● **DATA SUPPLIED**
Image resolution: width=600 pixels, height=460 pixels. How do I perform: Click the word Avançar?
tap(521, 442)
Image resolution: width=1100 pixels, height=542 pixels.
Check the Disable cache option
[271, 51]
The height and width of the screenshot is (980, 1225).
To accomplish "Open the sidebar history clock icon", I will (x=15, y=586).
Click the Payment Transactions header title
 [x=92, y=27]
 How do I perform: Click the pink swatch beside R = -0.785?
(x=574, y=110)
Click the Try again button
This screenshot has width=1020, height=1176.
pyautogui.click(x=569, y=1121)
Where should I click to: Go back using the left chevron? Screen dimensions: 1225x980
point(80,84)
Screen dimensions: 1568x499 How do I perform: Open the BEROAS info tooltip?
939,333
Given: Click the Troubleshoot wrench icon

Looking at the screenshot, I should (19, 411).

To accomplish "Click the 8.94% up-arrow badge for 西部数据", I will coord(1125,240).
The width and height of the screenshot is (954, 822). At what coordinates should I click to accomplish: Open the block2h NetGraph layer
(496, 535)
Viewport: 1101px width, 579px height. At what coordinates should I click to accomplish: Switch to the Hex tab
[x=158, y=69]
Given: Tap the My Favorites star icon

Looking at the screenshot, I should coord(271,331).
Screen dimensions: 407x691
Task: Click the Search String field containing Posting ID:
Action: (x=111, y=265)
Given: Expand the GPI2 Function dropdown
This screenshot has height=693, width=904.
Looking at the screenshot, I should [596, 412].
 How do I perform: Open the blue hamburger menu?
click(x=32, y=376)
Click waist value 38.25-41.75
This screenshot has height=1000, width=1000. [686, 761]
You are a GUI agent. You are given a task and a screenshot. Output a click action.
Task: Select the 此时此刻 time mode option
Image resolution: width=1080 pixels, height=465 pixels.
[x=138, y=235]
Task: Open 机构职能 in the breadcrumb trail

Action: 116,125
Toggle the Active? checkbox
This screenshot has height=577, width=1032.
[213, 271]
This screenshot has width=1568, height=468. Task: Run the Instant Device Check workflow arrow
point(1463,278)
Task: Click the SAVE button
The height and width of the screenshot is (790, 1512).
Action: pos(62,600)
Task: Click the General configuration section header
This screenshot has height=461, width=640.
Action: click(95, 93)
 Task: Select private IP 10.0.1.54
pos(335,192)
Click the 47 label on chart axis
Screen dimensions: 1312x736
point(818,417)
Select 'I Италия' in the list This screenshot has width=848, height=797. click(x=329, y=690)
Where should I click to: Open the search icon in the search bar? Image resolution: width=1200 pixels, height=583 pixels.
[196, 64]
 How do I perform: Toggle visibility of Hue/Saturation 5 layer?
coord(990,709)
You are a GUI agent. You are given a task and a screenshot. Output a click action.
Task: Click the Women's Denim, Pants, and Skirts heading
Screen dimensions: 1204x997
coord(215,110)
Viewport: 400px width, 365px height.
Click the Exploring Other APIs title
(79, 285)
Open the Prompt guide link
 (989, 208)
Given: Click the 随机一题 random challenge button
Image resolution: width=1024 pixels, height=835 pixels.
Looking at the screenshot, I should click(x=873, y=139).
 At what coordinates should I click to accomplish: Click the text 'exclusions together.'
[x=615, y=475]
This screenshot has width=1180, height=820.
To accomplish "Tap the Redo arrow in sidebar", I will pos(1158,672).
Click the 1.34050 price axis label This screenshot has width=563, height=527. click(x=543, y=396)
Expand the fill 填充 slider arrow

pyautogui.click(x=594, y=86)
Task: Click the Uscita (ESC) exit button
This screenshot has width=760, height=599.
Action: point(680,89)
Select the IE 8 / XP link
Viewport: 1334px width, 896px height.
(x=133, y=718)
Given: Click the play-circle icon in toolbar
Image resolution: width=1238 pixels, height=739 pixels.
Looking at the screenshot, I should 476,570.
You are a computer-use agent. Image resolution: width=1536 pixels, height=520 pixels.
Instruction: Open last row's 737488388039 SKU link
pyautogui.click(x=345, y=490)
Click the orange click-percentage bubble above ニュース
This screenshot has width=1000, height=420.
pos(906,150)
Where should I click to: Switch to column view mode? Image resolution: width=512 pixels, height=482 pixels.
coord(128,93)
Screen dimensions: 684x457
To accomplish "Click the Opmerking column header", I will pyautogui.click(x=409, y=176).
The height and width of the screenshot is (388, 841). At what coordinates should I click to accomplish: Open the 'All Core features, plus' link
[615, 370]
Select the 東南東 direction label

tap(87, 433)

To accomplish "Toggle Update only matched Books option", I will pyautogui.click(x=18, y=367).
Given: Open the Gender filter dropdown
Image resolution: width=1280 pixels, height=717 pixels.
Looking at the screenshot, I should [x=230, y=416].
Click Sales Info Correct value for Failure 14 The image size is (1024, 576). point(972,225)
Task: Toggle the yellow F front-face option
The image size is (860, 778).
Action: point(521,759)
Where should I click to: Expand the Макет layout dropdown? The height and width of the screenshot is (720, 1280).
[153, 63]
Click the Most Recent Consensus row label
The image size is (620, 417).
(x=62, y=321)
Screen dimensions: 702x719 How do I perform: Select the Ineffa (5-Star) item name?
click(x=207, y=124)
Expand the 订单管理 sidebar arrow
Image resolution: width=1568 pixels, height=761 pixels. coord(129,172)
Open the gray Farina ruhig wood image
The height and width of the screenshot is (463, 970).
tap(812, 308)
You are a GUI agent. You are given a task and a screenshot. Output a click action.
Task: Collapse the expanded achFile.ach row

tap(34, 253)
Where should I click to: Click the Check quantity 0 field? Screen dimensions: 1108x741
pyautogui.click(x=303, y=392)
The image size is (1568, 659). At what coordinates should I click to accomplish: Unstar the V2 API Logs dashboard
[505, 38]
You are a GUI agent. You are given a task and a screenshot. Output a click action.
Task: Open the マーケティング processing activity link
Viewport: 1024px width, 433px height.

● **TASK PROMPT**
In the records above, how many lines hold the string "button"? Reply with only the number.

● **ANSWER SECTION**
4